Action à mener: Poursuivez l'extrait consacré à l'album Portugal de Cyril Pedrosa à partir de sa dernière phrase.

Extrait source:
== == ==
Cyril Pedrosa au bord de l’autofiction

 

En France, terre d’immigration, on est Français de souche dès la deuxième génération. Ce qui n’empêche pas d’entretenir des liens affectifs avec le pays de ses aïeux.

 

Portugal est un livre difficile. Pas difficile à lire, au contraire. De ce point de vue, fluidité du récit, composition élégante et maîtrisée, Cyril Pedrosa a du métier et du talent, qu’il met en œuvre – au sens littéral, d’ailleurs – dans cet opus comme dans ses précédents livres. Mais Portugal est un livre qui a dû être difficile à composer. Parce qu’il traite de sentiments ténus, complexes, difficiles à aborder de front, à retranscrire. Tout a commencé en 2006, alors que l’auteur était invité pour trois jours au festival BD de Sobreda, une ville situé sur la côte portugaise à proximité de Lisbonne. Le Portugal, c’est le pays que le grand-père de l’auteur avait quitté pour s’établir en France, n’y retournant qu’une seule fois à l’occasion d’un court voyage. Et bien que Cyril Pedrosa lui-même n’y ait pas remis les pieds depuis ses dix ans, ce festival lui permit de ressentir quelque chose de particulier, comme une sorte de lien avec ce pays. L’auteur, confronté à ce sentiment, se dit alors qu’il y avait là matière à faire un livre. Pas un livre autobiographique sur son rapport personnel au Portugal, mais un livre plus universel, pour évoquer les départs sans retour, pour parler des familles que de telles émigrations séparent. Pour décrire aussi ce lien plus subtil encore que les enfants des migrants, nés en France, peuvent entretenir avec le pays de leurs ancêtres, fantasmé au travers des récits et anecdotes de famille, mais sans le connaître intimement.
== == ==
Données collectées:
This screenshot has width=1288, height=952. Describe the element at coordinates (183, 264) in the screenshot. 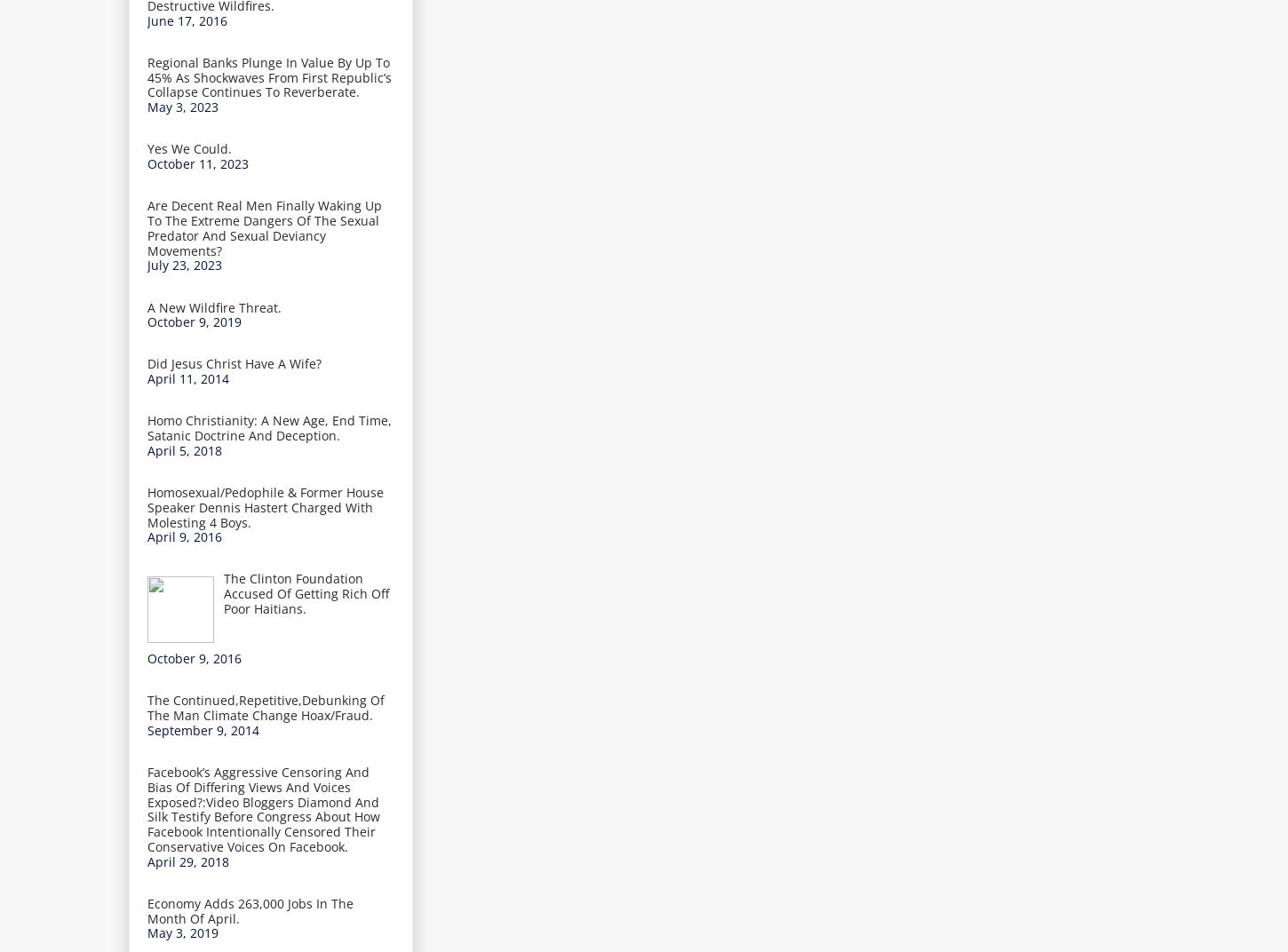

I see `'July 23, 2023'` at that location.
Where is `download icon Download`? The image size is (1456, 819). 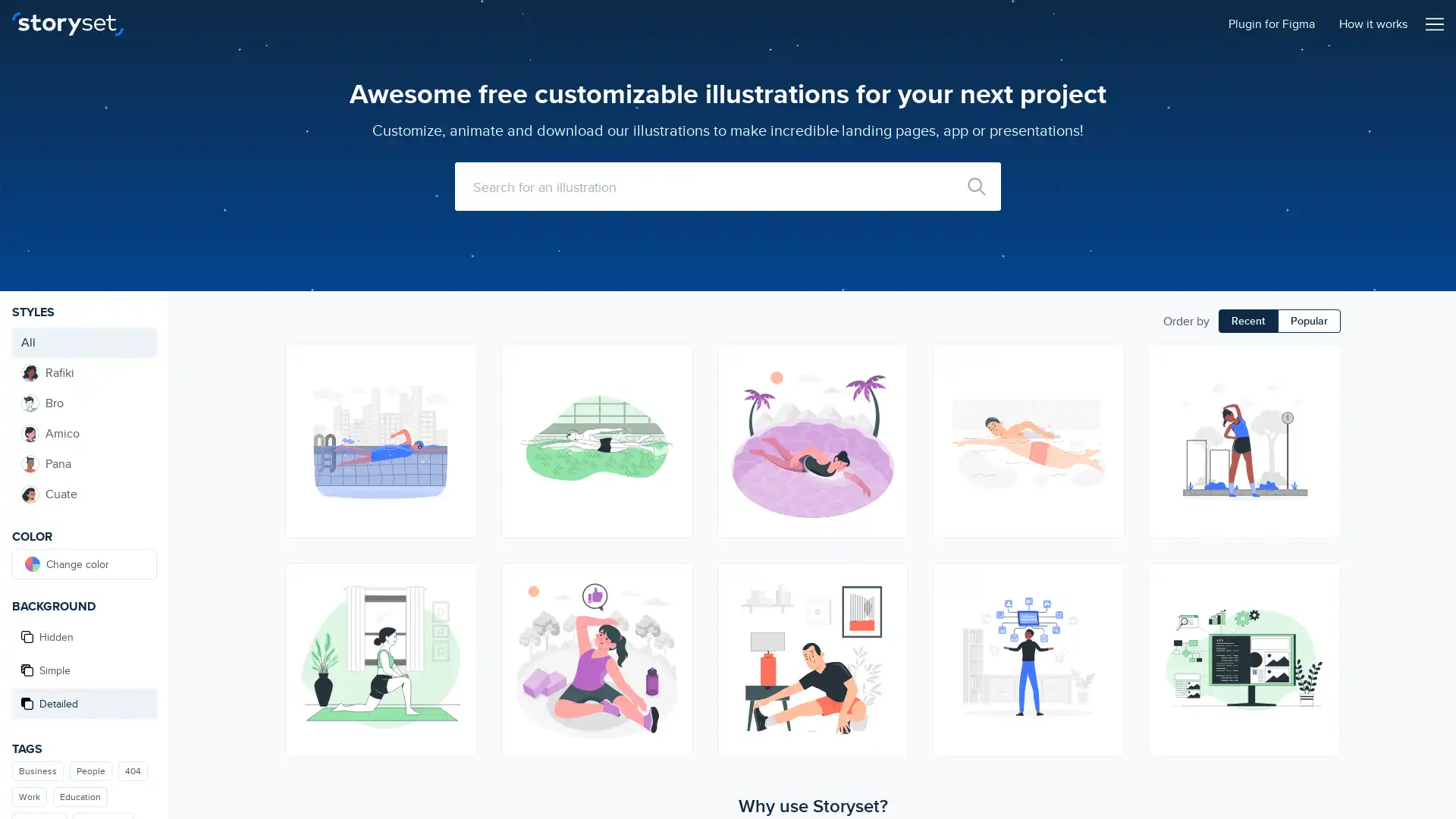
download icon Download is located at coordinates (673, 391).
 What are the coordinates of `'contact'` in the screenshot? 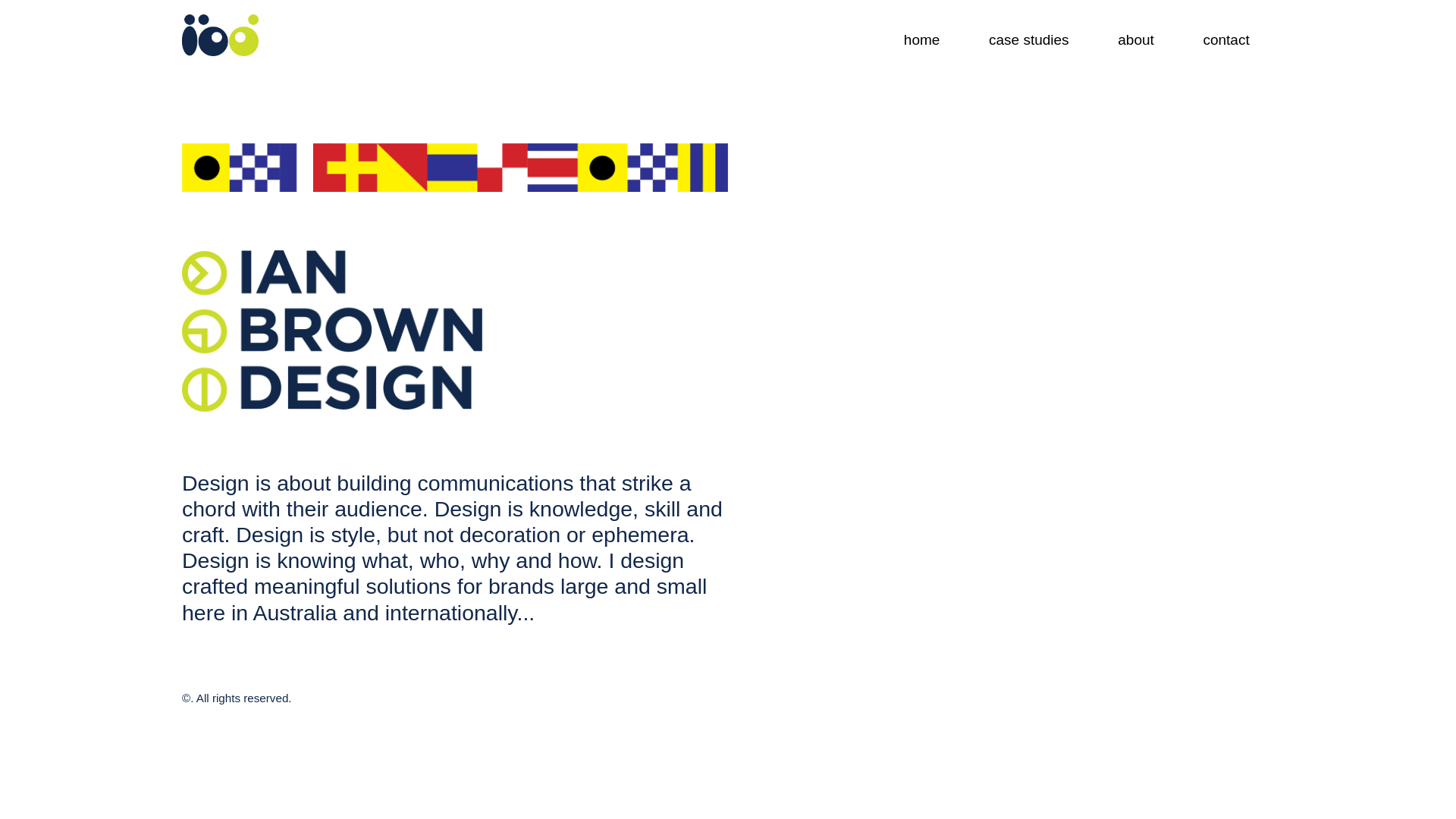 It's located at (1226, 39).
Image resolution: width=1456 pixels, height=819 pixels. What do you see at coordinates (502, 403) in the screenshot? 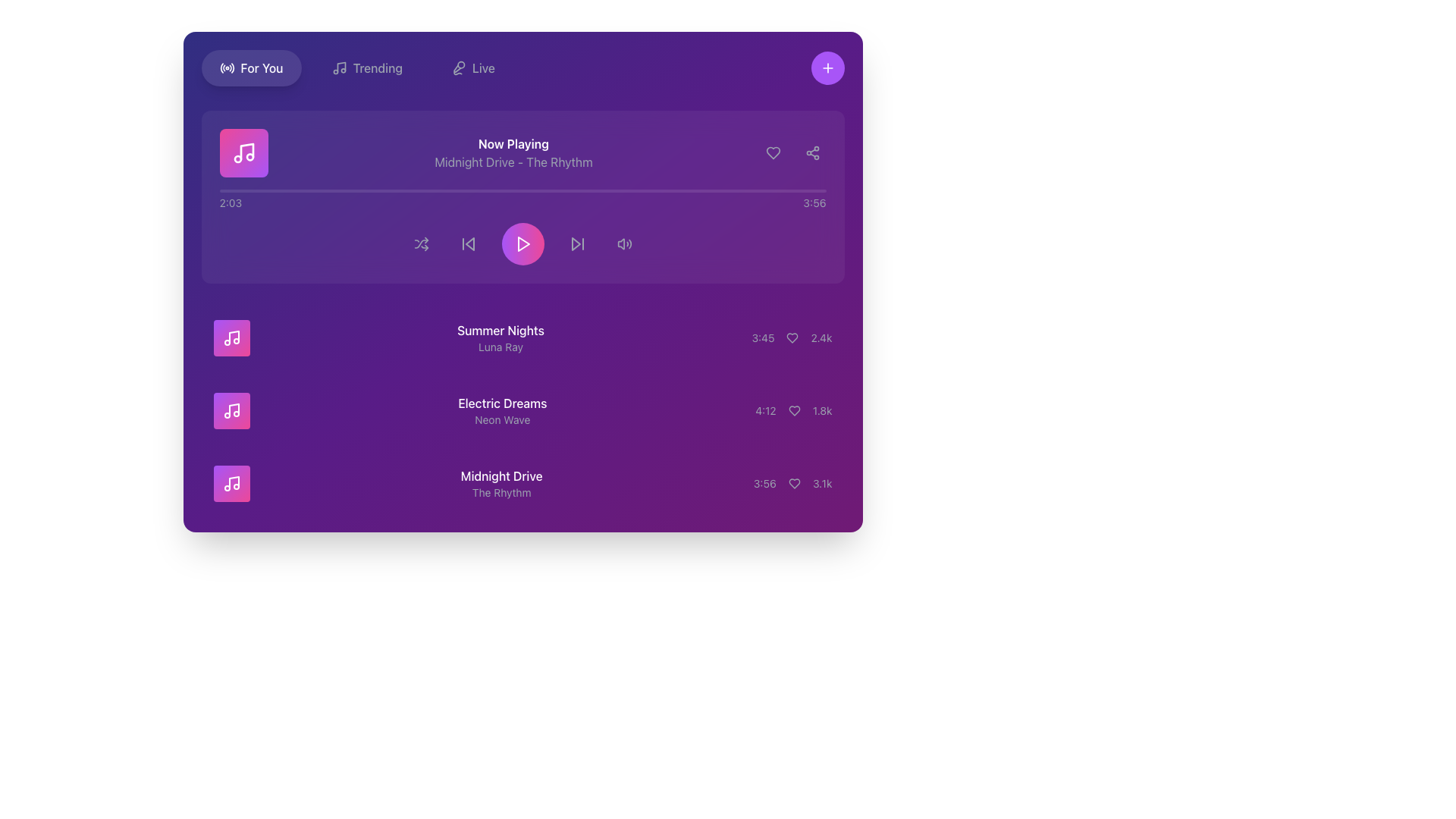
I see `the text element displaying the title 'Electric Dreams', which is styled in white font and positioned against a purple gradient background` at bounding box center [502, 403].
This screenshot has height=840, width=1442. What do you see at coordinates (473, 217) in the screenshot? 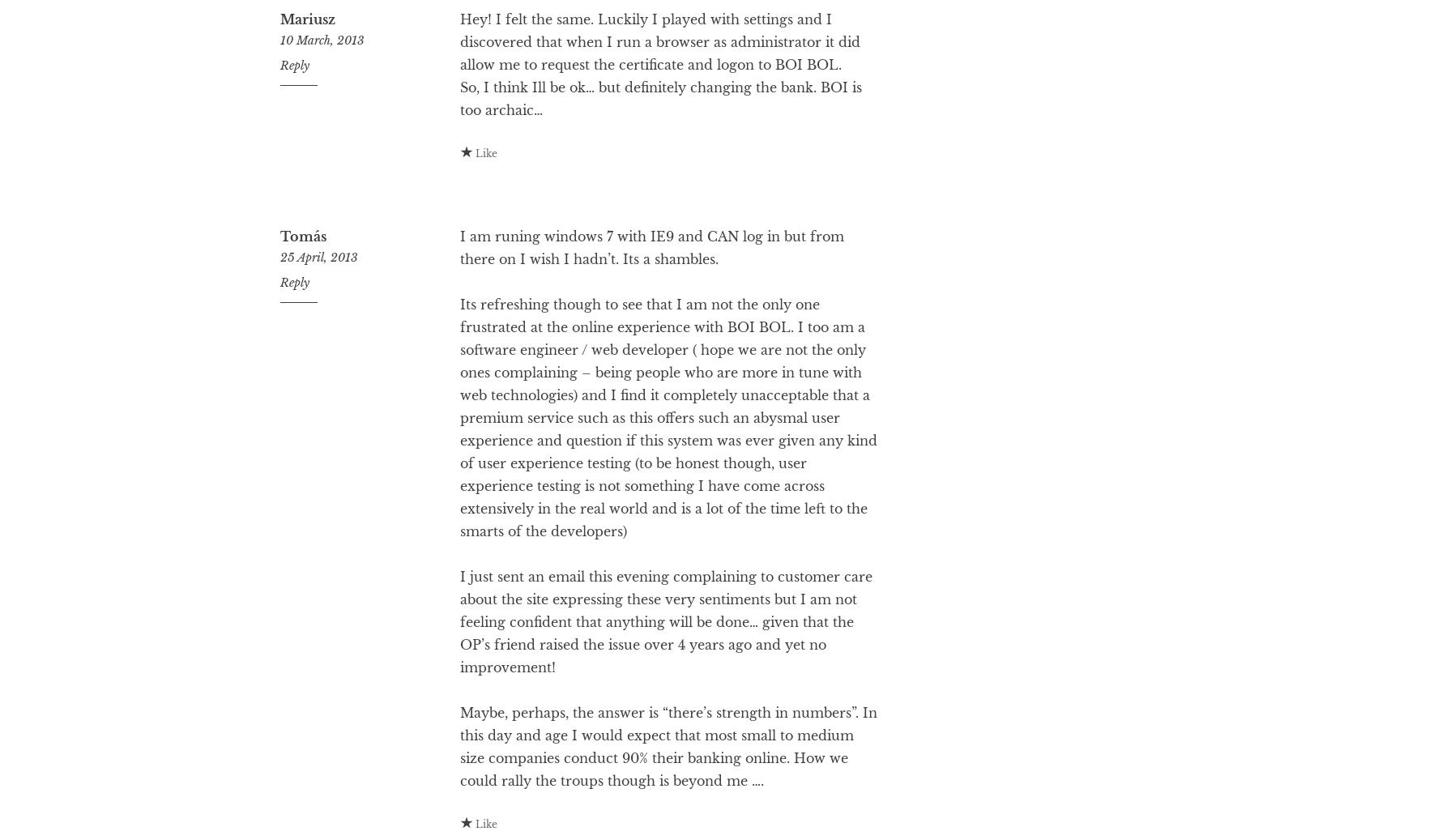
I see `'Like'` at bounding box center [473, 217].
== == ==
Résultat de tâche:
 

Revenir, c’est renaître un peu

Portugal nous entraîne dans les pas de Simon Muchat. Cet auteur de BD en panne d’inspiration n’a plus goût à rien, ni professionnellement, ni sentimentalement. Pour combler le vide qu’il ressent, Simon part plus ou moins activement à la recherche de ses origines, auprès de sa famille proche puis au Portugal, terre de ses ancêtres, où il retrouve sa famille éloignée et finalement se retrouve lui-même. Légère et grave à la fois, cette histoire inventée puise sa sincérité et sa justesse dans le vécu de l’auteur, et s’en affranchit pour tout le reste, ce qui permet de multiplier les moments de rire ou d’émotion. Au total, pas moins de deux ans de travail ont été nécessaires à l’auteur pour réaliser ce récit dense et sensible, très musical dans ses altérations de style et de couleurs. Saluons pour finir la hardiesse de l’éditeur, qui s’est laissé convaincre de proposer un long récit couleurs de ce calibre sans le saucissonner en plusieurs albums.